Une opposition farouche de certains pays
Cette vision est loin d’être partagée par tous. L’Allemagne et les Pays-Bas restent fermement attachés à cette discipline budgétaire, jugeant que le laxisme financier pourrait mener à des crises économiques majeures. Thierry Breton, ancien commissaire européen et ex-ministre de l’Économie, est particulièrement critique sur BFMTV : « Ça devient insoutenable que la France soit incapable, seul pays d'Europe, à bâtir un budget qui ne soit pas en déficit majeur »

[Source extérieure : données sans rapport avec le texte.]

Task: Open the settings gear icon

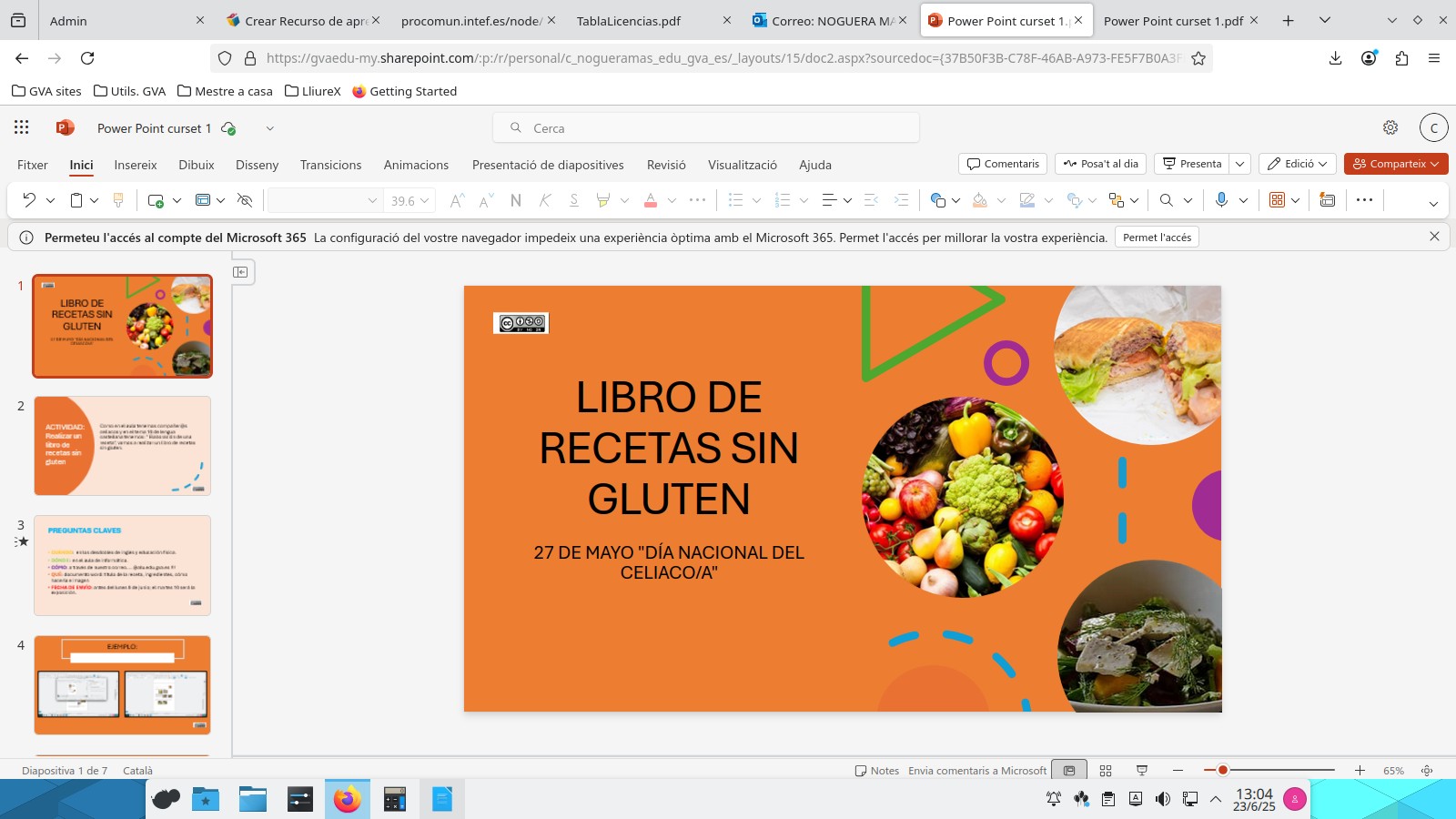Action: click(x=1390, y=128)
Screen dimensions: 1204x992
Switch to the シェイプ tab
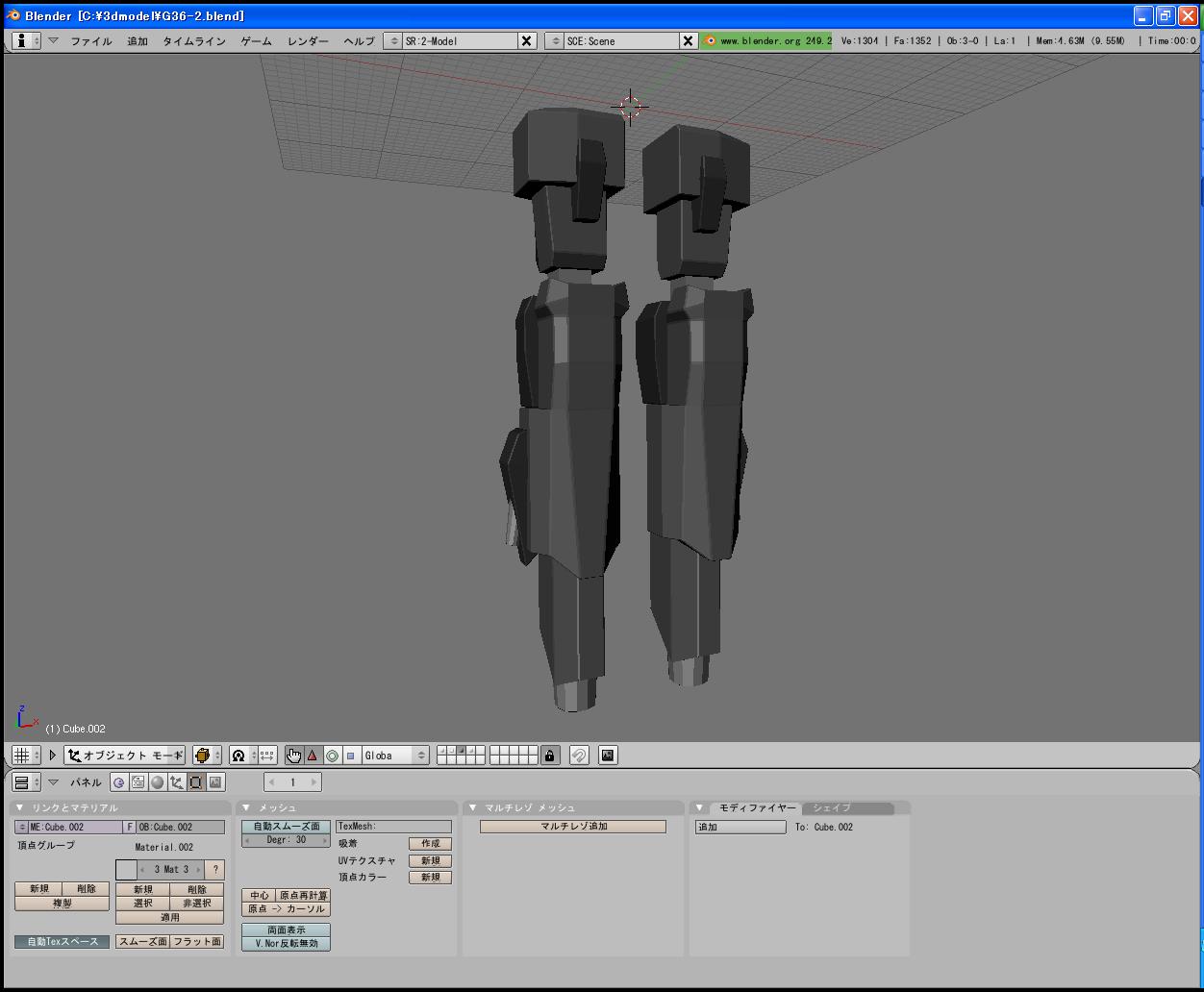[832, 808]
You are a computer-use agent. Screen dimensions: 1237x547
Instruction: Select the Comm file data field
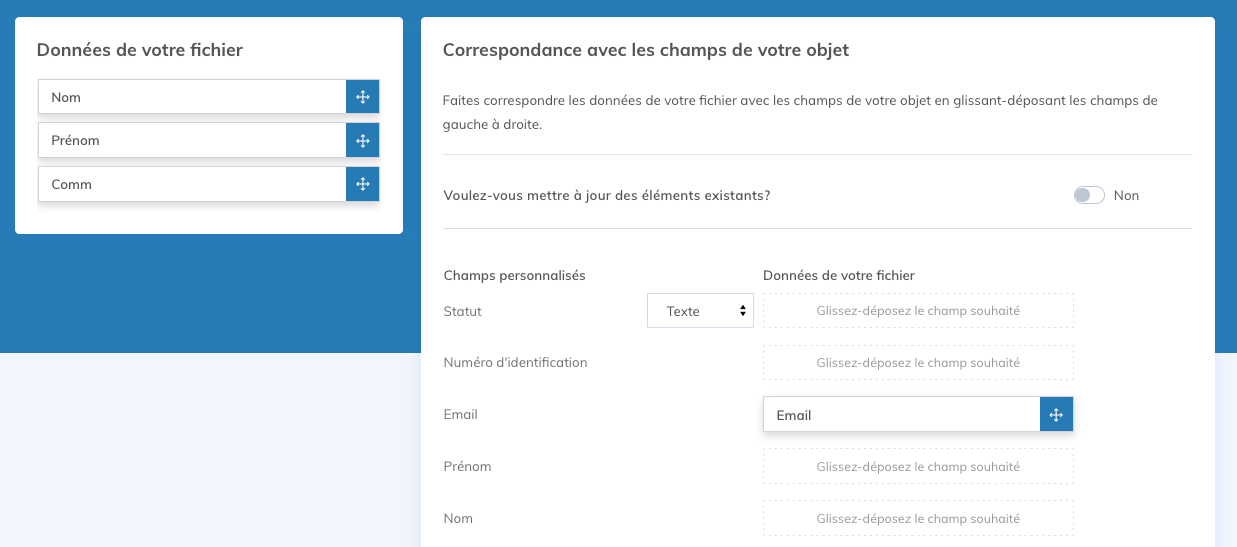(x=192, y=184)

Selon lui, continuer à ignorer les 3 %, c’est prendre le risque d’une crise financière comparable à celle du Royaume-Uni sous Liz Truss. « Ce qui est légitime, c'est d'arrêter d'augmenter notre dette. »
Le pacte de Stabilité : une règle obsolète ou un garde-fou indispensable ?
L’opposition entre Emmanuel Macron et ses détracteurs illustre deux visions de l’Europe. D’un côté, un président français qui prône plus de souplesse budgétaire et réclame des investissements communs massifs. De l’autre, des pays soucieux de préserver la stabilité financière et d’éviter une explosion de la dette.
La question reste en suspens : l’Europe doit-elle s’émanciper de cette règle budgétaire pour investir massivement dans son avenir, ou doit-elle au contraire revenir à une rigueur budgétaire stricte pour éviter une crise de la dette ? « Les marchés financiers savent que, à la fin, si jamais il y a un problème, on ira chercher l'épargne des Français pour payer le remboursement de la dette », rappelle Thierry Breton.